Submitted by Judy on Tue, 12/06/2011 - 15:06
Cooqi GF Donuts (the ones from the bakery!)
Remember these? I get lots of requests for the donut recipe from the bakery, and here it is!! We didn't fry our donuts, simply baked them in a special donut-shape pan (looks like this). Which means you can make them at home with a minumum of fuss, and enjoy your own 'Sundays at Cooqi'--any day of the week!

• 2 c. Cooqi Cake + Pastry Flour
• 2 tsp. baking powder
• 1 tsp. salt
• ½ tsp cinnamon
• ½ tsp nutmeg
• ¾ c. sugar
• 2 T oil or melted butter
• 2 eggs
• ¾ c. rice or cow milk
• 1 tsp vanilla
Preheat oven to 350°F. Spray donut baking pans well with oil.
Combine flour, baking powder, salt, and spices in a small bowl and set aside. In bowl of electric stand mixer fitted with the whip attachment, mix together sugar, oil or butter, eggs, milk, and vanilla. With mixer running on low, slowly incorporate dry ingredients until batter is smooth (it will be quite wet). Cover and chill in refrigerator for 30 minutes.

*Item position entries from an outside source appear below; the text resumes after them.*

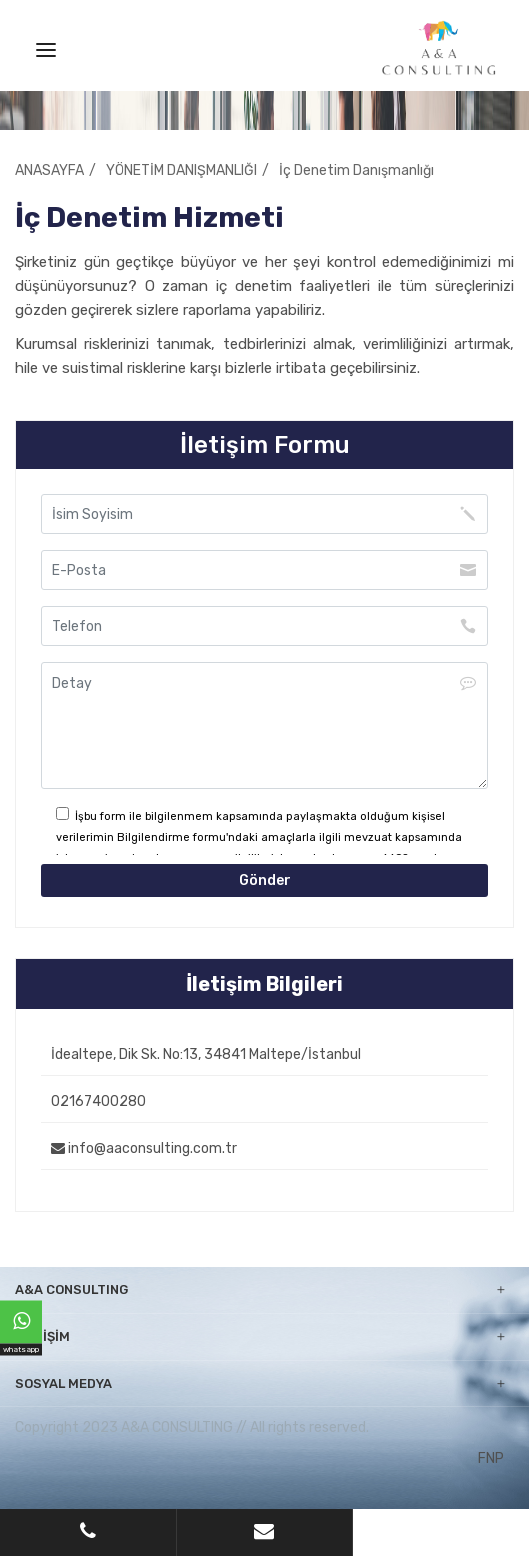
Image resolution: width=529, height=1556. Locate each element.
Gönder (265, 880)
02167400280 (98, 1101)
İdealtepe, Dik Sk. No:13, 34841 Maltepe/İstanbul (206, 1054)
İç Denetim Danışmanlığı (356, 170)
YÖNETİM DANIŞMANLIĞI (181, 170)
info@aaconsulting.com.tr (144, 1148)
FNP (491, 1458)
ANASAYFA (49, 170)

Spoon chilled batter into prepared donut pans and smooth with a spatula or the back of a spoon to spread evenly. Bake for 8 minutes at 350, turn pans in oven, and bake for an additional 2-3 minutes. Remove donuts from pan to a cooling rack immediately after taking them from the oven. Allow to cool thoroughly. Dip in glaze or powdered sugar when cool.
Donut Glaze
This is not really so much a recipe as it is a general list of ingredients you mix until you get it to the right consistency/taste. You start with powdered sugar (say, 1 c.). If you want chocolate glaze, add cocoa powder (start with a couple tablespoons, add more as you see fit). If you want other flavors (vanilla, lemon, maple, etc.), add about 1-2 tsp of the relevant extract. Then, add water to the sugar/mix in increments of 1 tablespoon at a time, and whisk very throughly until the glaze attains the consistency you want--not too liquidy, not too stiff. If it gets too wet, just add more of the dry ingredients again. Be conservative when adding water, as a little goes a surprisingly long way.
When your glaze is to your liking, you can spoon it over cooled donuts, or dunk the donuts right into the glaze. If you want stripes or fancy patterns, mix it up (though I don't recommend double-dunking, for potentially obvious reasons).